Sep 29th 2019

Going Inward Is Not Withdrawing

@ filmfront

1740 W 18th St, Chicago, IL 60608

Opening Sunday, September 29th, from 7PM - 9PM

Going Inward Is Not Withdrawing is a 16mm-film program that includes five independently produced films from 1960s: Ed Emshwiller’s “Totem,” Stan VanDerBeek’s “Spherical Space no. 1,” Takahiko Iimura’s “Anma / The Masseur,” Mark Sadan’s “Rosebud,” and David Bienstock’s “Nothing Happened This Morning.”

Ed Emshwiller’s “Totem” (1963, 16 min) features shocking color footage from Alwin Nikolais Company’s dance production “Totem.” Alwin Nikolais was the director of dance at the LES’s Henry Street Playhouse, where he not only gained an international reputation as a pioneer in modern dance but also became known for his original electronic compositions and stage and light treatments. Ed Emshwiller was known for his experimental techniques with film and his interest in dance choreography (which could be considered early electromedia events). This film was part of a rare program at The Gate Theater that gave a solo screening program to Ed Emshwiller, whose work was featured throughout most of February 1968. (To circle back around, Kuchar-star Donna Kerness trained with Nikolais’s Company, and both the Kuchar brothers and Bob Cowen’s soundtracks were influenced by Nikolais’s electronic compositions.)

Stan VanDerBeek’s “Spherical Space no. 1” (1967, 5 min) is a color film featuring the dancer Elaine Summers moving within a forest landscape, shot through a special spherical lens. Stan VanDerBeek and the intermedia-arts pioneer Elaine Summers worked on many films together, some of which were developed specifically for display in the expanded-cinema environment created by his Movie-Drome.

Takahiko Iimura’s “Anma / The Masseur” (1965, 13 min) is a black and white film that was presented as part of the Japanese Erotica program at The Gate Theater in March 1967. It was filmed during a dance recital with Butoh originators Tatsumi Hijikata and his Black-Dance Troupe. The title and intertitles refer to methods of enhancing blood circulation that are “usually practiced by the blind.”

Mark Sadan’s “Rosebud” (1966, 5min) is a gorgeous silent black and white film that conveys a lingering portrait of a young woman peacefully resting at home in the days preceding her daughter’s birth.

David Bienstock’s “Nothing Happened This Morning” (1965, 21 min) is a black and white film spliced with color that depicts a young man’s life during the first moments after waking up. The filmmaker described it as a juxtaposition of three different realms of reality and an exploration of a universal experience. Yet rather than being mundane, this film is absolutely heart-wrenching.

Going Inward Is Not Withdrawing is part of THE GATE THEATER FILM FESTIVAL 1966/2019, a week-long, 16mm-film festival that is taking place Tuesday, September 24, through Monday, September 30, from 7 to 9 pm at filmfront.

FILMFRONT is a community-based cine-club founded in July 2015 by Malia Haines-Stewart and Alan Medina. Dedicated to collaboration and open dialogue, filmfront—like The Gate Theater—is a place where audience members are not expected to have any previous education in, nor even exposure to, institutionalized fine arts.

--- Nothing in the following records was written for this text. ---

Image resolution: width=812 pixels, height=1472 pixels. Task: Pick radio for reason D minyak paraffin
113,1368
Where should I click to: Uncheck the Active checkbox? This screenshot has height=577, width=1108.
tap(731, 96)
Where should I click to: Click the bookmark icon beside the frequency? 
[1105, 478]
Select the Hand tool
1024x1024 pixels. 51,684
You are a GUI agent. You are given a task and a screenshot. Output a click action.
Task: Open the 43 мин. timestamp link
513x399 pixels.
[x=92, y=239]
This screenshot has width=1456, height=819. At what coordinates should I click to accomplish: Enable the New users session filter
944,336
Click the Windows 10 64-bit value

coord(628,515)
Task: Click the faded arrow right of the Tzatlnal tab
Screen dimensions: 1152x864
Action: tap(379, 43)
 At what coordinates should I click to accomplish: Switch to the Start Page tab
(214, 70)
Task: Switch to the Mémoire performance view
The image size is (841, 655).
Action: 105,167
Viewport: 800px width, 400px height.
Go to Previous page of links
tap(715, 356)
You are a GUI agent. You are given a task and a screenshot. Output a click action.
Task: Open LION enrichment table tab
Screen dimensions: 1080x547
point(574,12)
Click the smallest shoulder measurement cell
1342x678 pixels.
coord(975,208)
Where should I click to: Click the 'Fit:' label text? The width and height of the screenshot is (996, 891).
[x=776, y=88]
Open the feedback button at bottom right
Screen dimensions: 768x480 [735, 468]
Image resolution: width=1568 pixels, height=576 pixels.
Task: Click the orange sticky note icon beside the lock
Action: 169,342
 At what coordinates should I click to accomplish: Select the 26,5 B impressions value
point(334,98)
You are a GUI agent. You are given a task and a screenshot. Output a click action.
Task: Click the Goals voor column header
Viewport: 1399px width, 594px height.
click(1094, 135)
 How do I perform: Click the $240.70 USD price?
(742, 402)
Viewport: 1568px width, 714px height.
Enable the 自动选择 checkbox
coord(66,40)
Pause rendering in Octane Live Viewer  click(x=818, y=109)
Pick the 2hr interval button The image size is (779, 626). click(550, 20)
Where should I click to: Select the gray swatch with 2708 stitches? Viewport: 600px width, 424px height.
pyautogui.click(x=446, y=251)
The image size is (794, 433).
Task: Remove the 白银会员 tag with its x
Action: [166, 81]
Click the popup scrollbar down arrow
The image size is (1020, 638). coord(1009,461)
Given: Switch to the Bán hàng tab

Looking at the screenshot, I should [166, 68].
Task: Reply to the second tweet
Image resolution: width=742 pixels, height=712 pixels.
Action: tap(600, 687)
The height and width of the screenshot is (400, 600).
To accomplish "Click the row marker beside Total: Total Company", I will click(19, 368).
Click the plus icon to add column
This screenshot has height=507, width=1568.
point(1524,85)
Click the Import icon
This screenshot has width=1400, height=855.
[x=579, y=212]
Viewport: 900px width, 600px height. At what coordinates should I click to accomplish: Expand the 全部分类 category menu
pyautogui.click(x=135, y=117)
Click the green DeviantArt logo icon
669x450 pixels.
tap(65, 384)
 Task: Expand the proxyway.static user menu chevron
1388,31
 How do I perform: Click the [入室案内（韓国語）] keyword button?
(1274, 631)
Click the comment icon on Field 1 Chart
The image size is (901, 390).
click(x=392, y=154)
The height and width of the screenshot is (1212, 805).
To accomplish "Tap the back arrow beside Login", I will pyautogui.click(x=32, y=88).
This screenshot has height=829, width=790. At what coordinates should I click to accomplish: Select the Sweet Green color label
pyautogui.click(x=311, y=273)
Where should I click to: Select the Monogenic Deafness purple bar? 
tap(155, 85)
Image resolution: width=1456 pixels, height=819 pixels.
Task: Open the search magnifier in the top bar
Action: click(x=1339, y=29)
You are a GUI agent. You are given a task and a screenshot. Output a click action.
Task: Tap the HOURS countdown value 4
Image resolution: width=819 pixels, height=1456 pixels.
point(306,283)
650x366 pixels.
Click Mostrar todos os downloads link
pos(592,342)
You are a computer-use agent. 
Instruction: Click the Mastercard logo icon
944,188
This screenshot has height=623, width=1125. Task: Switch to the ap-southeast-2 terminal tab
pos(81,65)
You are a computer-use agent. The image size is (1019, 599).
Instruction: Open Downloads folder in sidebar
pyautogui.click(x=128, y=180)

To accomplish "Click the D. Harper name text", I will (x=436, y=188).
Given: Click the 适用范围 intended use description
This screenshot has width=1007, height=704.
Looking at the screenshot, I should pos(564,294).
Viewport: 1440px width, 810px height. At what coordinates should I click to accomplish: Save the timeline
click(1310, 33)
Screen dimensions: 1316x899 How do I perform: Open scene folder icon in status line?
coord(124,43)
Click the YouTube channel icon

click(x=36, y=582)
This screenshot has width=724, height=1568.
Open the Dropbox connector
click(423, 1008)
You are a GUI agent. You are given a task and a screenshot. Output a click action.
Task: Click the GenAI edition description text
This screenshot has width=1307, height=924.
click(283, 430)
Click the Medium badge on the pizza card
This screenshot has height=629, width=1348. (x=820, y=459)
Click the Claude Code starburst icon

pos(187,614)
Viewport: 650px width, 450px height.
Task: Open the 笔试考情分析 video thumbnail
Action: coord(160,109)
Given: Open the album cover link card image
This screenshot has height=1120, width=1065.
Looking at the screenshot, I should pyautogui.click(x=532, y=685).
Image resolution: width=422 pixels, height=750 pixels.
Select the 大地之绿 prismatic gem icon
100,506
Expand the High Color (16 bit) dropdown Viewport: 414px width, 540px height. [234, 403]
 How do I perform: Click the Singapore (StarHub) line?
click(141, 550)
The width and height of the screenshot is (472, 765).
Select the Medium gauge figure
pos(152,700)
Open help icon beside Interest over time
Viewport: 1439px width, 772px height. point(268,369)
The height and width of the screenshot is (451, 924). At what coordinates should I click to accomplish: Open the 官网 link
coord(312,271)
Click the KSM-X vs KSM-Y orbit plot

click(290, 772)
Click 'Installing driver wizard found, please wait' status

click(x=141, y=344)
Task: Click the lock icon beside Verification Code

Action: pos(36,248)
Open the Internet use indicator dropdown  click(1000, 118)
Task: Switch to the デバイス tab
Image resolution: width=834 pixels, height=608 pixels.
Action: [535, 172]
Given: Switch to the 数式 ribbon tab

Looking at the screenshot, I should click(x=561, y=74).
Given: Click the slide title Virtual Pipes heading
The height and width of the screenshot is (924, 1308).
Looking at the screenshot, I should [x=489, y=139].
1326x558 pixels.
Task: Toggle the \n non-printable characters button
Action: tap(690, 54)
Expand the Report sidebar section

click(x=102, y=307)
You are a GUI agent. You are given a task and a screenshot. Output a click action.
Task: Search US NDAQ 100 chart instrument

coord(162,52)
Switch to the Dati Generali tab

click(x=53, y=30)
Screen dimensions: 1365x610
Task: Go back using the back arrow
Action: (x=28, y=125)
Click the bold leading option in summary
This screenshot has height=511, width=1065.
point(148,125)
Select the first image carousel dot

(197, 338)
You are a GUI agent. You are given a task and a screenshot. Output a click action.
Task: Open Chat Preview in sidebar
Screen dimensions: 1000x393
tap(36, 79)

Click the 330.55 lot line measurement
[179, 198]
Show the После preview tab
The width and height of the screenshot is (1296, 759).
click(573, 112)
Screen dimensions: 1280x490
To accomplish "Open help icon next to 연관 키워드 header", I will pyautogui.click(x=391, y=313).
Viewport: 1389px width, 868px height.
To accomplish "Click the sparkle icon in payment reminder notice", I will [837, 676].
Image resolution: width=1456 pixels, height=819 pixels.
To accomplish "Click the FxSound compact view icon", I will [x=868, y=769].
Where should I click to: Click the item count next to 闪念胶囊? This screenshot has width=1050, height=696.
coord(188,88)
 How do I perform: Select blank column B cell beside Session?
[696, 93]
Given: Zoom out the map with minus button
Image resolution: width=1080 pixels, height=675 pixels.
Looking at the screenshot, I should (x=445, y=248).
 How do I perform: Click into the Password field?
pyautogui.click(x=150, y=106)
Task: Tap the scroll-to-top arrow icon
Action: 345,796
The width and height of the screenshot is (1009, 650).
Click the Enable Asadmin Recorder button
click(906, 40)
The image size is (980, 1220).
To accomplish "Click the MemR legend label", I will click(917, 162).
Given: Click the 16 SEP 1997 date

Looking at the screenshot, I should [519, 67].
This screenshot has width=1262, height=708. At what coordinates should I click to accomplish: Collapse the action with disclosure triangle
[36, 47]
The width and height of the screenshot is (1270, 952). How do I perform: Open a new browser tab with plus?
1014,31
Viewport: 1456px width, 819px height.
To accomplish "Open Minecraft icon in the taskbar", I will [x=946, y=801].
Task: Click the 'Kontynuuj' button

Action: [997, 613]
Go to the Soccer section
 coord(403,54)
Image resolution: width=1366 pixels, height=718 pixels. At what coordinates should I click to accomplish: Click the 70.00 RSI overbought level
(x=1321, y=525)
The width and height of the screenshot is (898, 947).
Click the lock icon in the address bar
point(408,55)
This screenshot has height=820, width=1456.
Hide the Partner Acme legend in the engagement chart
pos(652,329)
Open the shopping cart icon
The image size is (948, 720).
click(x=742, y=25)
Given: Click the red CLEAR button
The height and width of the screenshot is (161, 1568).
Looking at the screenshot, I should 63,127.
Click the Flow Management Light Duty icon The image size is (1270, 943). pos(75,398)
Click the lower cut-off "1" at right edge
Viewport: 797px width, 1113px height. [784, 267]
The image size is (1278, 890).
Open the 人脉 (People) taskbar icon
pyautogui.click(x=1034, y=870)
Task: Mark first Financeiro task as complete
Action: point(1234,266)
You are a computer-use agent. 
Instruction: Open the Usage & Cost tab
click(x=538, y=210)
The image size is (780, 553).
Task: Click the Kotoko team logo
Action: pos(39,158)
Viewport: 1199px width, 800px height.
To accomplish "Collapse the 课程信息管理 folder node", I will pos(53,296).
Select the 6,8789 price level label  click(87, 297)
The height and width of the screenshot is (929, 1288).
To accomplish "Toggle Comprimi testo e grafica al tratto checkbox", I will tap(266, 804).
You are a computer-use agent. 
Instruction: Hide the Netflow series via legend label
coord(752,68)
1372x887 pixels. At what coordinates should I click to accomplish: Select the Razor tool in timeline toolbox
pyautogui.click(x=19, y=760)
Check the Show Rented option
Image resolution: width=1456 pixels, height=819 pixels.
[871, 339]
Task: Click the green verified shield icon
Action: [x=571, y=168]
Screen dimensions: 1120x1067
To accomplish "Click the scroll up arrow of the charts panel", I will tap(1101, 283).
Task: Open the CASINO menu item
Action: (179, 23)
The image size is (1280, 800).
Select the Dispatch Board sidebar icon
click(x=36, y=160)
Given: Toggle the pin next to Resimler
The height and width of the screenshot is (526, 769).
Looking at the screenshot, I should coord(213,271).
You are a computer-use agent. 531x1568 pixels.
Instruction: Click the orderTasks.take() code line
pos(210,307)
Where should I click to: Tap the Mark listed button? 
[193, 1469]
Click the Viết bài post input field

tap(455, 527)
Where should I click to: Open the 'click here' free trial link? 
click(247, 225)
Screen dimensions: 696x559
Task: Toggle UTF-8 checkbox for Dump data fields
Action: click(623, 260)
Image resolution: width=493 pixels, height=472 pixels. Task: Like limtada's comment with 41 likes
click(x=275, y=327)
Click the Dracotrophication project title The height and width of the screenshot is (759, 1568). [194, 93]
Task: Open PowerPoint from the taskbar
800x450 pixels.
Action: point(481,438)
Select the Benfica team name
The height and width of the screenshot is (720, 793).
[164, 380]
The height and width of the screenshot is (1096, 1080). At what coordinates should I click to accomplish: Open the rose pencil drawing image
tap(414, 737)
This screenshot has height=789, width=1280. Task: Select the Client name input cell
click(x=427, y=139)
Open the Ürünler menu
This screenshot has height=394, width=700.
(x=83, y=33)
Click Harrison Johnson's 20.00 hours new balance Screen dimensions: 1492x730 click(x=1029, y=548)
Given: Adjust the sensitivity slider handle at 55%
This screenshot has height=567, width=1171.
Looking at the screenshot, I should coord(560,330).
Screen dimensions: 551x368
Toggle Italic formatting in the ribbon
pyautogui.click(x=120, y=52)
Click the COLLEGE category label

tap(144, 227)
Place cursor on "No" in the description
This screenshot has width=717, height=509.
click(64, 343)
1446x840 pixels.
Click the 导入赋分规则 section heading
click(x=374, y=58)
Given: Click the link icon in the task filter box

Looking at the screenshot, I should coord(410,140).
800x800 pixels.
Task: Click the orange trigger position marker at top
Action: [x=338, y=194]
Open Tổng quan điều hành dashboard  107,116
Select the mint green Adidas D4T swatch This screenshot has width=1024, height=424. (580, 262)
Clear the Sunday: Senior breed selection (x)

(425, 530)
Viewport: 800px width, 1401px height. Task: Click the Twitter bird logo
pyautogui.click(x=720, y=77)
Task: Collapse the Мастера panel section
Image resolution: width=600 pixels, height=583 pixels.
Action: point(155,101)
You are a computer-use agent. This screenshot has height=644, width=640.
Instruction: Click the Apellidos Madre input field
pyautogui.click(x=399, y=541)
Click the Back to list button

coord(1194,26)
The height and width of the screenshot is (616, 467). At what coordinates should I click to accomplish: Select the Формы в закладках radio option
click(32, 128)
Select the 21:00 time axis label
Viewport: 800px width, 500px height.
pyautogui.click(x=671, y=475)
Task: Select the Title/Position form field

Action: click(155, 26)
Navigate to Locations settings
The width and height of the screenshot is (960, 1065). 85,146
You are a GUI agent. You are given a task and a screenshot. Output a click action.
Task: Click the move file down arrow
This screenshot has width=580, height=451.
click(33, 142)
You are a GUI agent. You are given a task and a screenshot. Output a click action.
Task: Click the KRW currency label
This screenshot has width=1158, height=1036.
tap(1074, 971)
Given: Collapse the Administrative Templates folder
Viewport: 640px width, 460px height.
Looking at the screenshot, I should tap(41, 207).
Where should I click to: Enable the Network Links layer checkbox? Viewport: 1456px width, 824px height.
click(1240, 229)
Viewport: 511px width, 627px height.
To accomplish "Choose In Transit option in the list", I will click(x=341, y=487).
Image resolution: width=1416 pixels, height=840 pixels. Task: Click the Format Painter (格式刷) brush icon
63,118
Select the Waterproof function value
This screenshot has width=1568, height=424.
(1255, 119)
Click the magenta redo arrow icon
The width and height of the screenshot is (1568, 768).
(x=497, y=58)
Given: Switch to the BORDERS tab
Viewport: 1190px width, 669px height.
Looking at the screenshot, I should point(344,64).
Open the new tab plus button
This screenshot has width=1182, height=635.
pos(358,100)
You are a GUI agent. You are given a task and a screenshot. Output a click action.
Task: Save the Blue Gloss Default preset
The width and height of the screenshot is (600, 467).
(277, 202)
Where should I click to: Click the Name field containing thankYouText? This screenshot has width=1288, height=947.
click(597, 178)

THE GATE THEATER FILM FESTIVAL 1966/2019 is presented by curator and writer AMELIA ISHMAEL, as a tendril from her book manuscript The Black Gate Theater: Aldo Tambellini, Independent Film and Intermedia Performance in New York City’s Lower East Side 1965-1968; A Historic Revaluation of Experimental Arts Venues, Including The Bridge Theater and The Gate Theater.

THE GATE THEATER FILM FESTIVAL 1966/2019 is partially supported by an Individual Artists Program Grant from the City of Chicago Department of Cultural Affairs & Special Events, as well as a grant from the Illinois Arts Council Agency, a state agency through federal funds provided by the National Endowment for the Arts. Projection and 16mm equipment supplied by Chicago Film Society. Archival film prints are from the Film-makers’ Coop, Harvard Film Archives, and Janus Films.

Advance reservations accepted at filmfront, Sunday 1-4 pm and Monday 1-8 pm. Individual tickets are available for $10; Festival passes are $45. At the door, suggested sliding-scale admission will be $5-10.